Quality bars by section
| Section | Quality bar |
|---|
| Human story | Student feels the algorithm was inevitable, not arbitrary |
| Intuition build | Non-technical colleague could follow first 3 paragraphs |
| Hypothesis | Student can explain what shape they're betting their data has |
| Loss equivalent | Student can explain what "better" means without ground truth |
| Optimization | Student can explain what happens when there is no optimization loop |
| 10 frameworks | Every framework has a same/similar/different vs K-Means judgment |
| Agent moments | Prompts are pasteable — no editing required |
| Framing examples | Each explains why supervised learning couldn't solve it |
| When it breaks | Failure modes are specific — not generic unsupervised advice |
| Comparison anchor | Student can answer "why not just use K-Means?" in 30 seconds |
| So what | Student has a policy and a feedback loop sketched for their domain |
Handling edge cases
If the student asks for K-Means itself:
Redirect — "K-Means is your anchor from Session 2. You already have the
complete thinking document from that session. Pick a new algorithm to explore."
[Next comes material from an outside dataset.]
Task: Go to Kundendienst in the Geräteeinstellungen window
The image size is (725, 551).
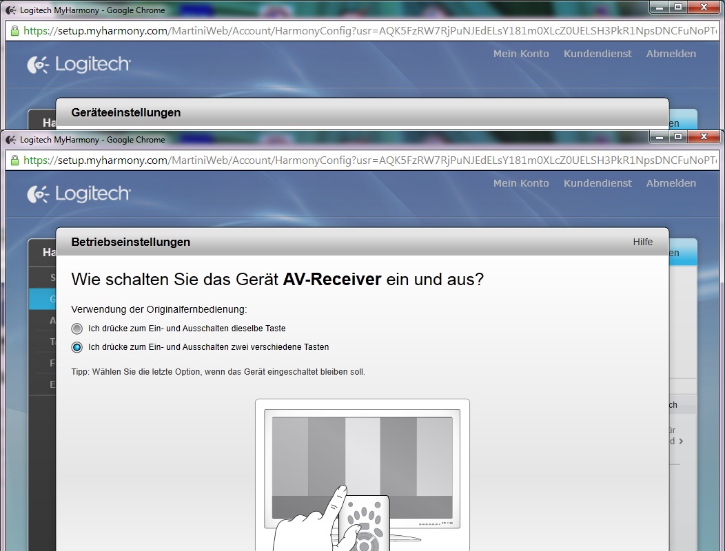Action: 598,54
If the student asks for a supervised algorithm:
Redirect to supervised-ml-thinking-doc skill.
If the student asks for a semi-supervised or self-supervised algorithm:
Handle it — explain at the start that this algorithm sits between supervised
and unsupervised, which family it's closest to, and proceed with that family's
approach while noting where the semi-supervised element changes things.
If the student hasn't read Session 2 (answered "no" to step 1):
Add foundational context at the start of sections 3, 4, and 5 establishing
what K-Means does before comparing. Don't assume the anchor exists — build it.
If the student asks follow-up questions mid-section:
Answer them, then return to the pause. Never skip the pause.